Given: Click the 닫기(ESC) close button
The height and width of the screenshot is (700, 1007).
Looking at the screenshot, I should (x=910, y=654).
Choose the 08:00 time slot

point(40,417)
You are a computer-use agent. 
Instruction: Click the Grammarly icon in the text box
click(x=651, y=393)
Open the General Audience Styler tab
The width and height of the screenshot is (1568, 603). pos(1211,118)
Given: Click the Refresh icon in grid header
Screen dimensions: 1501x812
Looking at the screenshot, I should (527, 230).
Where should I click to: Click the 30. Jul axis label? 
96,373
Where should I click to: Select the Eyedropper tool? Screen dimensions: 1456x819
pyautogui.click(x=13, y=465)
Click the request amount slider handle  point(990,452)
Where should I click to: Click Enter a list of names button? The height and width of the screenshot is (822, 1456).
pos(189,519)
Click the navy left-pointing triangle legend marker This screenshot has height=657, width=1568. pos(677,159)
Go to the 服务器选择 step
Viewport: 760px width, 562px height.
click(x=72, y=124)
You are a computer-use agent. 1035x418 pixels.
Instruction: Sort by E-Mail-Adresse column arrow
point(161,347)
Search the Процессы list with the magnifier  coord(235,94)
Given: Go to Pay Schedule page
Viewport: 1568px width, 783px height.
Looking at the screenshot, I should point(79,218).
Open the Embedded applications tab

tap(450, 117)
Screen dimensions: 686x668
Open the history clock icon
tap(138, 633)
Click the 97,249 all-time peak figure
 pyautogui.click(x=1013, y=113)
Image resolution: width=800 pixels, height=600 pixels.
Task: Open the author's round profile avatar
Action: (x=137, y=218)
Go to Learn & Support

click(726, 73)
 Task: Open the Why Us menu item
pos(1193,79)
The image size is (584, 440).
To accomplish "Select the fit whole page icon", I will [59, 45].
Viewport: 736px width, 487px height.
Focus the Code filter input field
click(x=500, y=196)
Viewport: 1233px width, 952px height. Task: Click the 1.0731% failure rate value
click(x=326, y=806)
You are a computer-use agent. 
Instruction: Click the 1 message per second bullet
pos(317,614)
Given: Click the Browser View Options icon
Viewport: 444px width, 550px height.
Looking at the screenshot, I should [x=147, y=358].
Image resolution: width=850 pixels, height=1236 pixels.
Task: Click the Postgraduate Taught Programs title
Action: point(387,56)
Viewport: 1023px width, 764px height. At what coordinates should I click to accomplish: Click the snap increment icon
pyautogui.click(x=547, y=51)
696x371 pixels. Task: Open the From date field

> Work required: For each line of the entries that holds the word "page", pull that line out.

> Solved exercise:
Given: Go to Pay Schedule page
To accomplish "Select the fit whole page icon", I will [59, 45].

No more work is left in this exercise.